Why should this en banc question matter to investors? Because it could affect the timing of a final decision in the AMRN appeal. Currently, based on our initial work, it seems unlikely that there would be en banc review granted in this case, based on prior requests for en banc review of the same obviousness analysis divide. However, if en banc hearing or rehearing is requested and granted, it would slow down a final ruling here. Plus, it should be more likely that there would be a Supreme Court certiorari requested and granted, although still highly unlikely, if there is an en banc Federal Circuit review. All this is premature discussion, because currently there has been no request for an en banc hearing and we are at least 6 months away from a panel decision that could then be considered for a rehearing.

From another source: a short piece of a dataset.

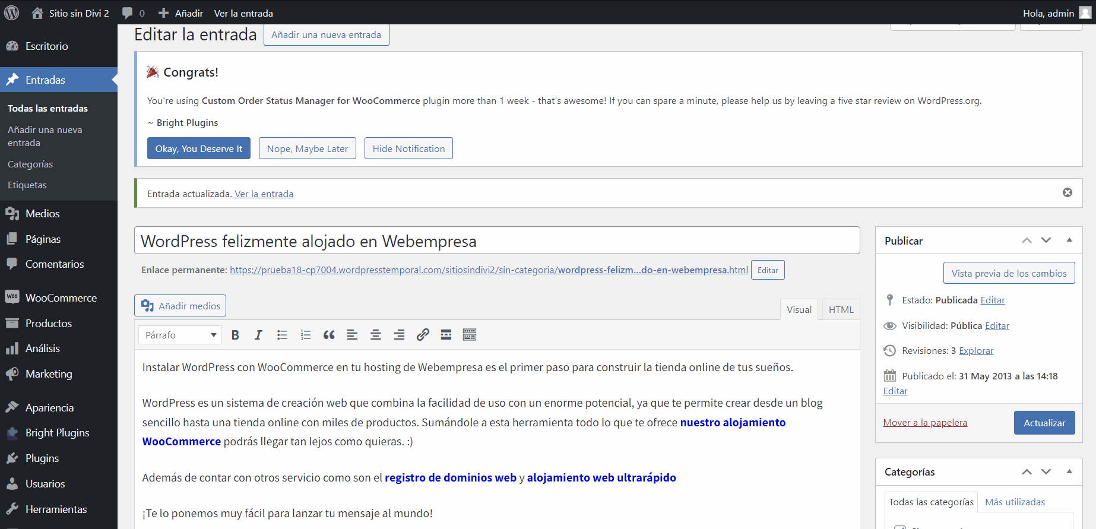Screen dimensions: 1096x529
Task: Click Mover a la papelera link
Action: [925, 423]
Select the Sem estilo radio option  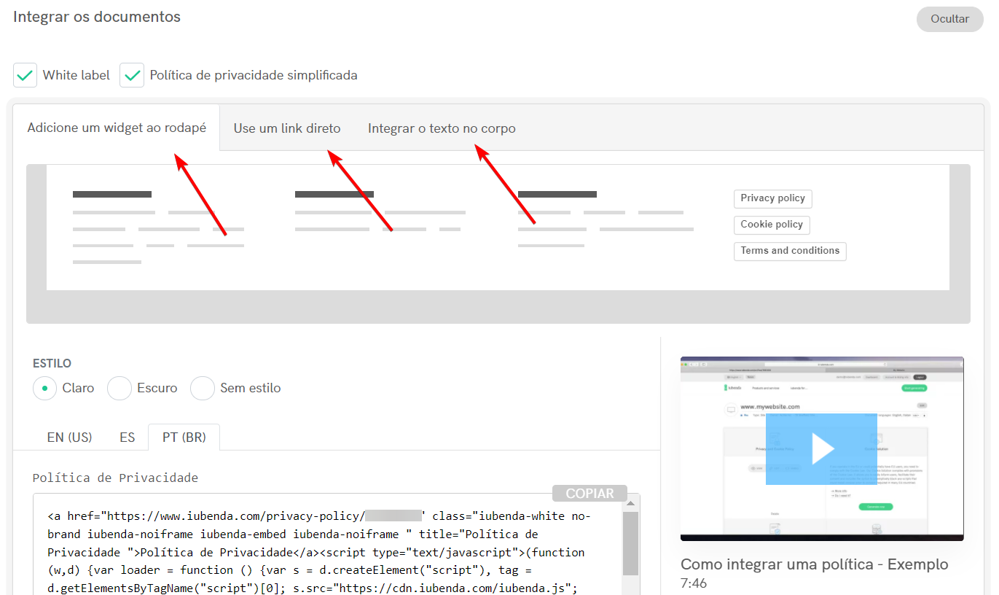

It will be interesting to see if there are many more amicus briefs filed that urge the Federal Circuit to clarify the law regarding obviousness analysis, especially in urging a totality framework.

Concluding Comments

Thus for now, we should keep our eyes open for any en banc hearing requests and for additional Amicus briefs. To this end, we see appearances in the AMRN appeal docket from attorneys representing an organization called Aimed Alliance, which according to their web site has a function "Supporting laws, regulations, and policies that encourage or require health care to be accessible, culturally competent, efficient, ethical, safe, and transparent." I am just speculating, but this seems like an organization that would file an amicus brief that is more in favor of generic litigants. However, I am not familiar with this organization. Maybe they will file an amicus brief calling for uniformity in obviousness analysis too. We'll see. In the meantime, we have been doing additional analysis on a number of issues in this case, and await the Appellees’ (i.e. defendant generic companies') response brief(s) no later than June 16, 2020. Shortly thereafter, we expect to write an analysis of that brief and make it available to interested investors.


FOOTNOTE

Here is the CONCLUSION of the BIO amicus brief, in which you can see its focus on the obviousness analysis framework:

"BIO respectfully submits that the prima facie framework has the potential to

introduce error that the totality framework does not. By endorsing only the totality framework or providing further clarification of the prima facie framework, the Court will ease the task of litigants, lower court judges, and judges of this Court. This can only lead to more accurate case outcomes in future cases furthering the goals of the Patent Act."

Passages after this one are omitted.